__Task input__

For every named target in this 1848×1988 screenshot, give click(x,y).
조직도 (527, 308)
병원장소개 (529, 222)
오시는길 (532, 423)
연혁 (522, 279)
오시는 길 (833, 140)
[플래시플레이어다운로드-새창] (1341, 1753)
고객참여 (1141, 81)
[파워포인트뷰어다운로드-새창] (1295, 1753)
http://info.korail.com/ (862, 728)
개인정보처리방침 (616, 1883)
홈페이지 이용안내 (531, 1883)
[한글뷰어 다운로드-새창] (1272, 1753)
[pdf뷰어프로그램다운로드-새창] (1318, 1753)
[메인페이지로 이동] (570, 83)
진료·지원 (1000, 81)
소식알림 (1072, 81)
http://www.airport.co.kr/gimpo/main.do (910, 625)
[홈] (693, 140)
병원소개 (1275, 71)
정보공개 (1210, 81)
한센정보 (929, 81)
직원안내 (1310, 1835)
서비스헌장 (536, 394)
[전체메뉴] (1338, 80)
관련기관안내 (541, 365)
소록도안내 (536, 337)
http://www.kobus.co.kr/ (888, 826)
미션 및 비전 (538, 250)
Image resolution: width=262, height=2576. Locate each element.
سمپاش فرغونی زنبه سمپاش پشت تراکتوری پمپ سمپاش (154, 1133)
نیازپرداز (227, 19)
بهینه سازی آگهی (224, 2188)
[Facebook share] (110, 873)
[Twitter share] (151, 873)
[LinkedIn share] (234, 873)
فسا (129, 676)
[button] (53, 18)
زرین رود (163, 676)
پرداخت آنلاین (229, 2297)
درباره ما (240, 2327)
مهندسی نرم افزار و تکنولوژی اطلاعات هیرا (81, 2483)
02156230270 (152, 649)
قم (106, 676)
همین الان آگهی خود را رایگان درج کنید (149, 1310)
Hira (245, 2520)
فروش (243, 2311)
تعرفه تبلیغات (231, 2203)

__Task to carry out__
Give back exactly the lines above starting at the line where "고객참여 (1141, 81)" appears and ending at the line where "직원안내 (1310, 1835)" appears, both included, with no other lines.

__Solution to the problem__
고객참여 (1141, 81)
[파워포인트뷰어다운로드-새창] (1295, 1753)
http://info.korail.com/ (862, 728)
개인정보처리방침 (616, 1883)
홈페이지 이용안내 (531, 1883)
[한글뷰어 다운로드-새창] (1272, 1753)
[pdf뷰어프로그램다운로드-새창] (1318, 1753)
[메인페이지로 이동] (570, 83)
진료·지원 (1000, 81)
소식알림 (1072, 81)
http://www.airport.co.kr/gimpo/main.do (910, 625)
[홈] (693, 140)
병원소개 (1275, 71)
정보공개 (1210, 81)
한센정보 (929, 81)
직원안내 (1310, 1835)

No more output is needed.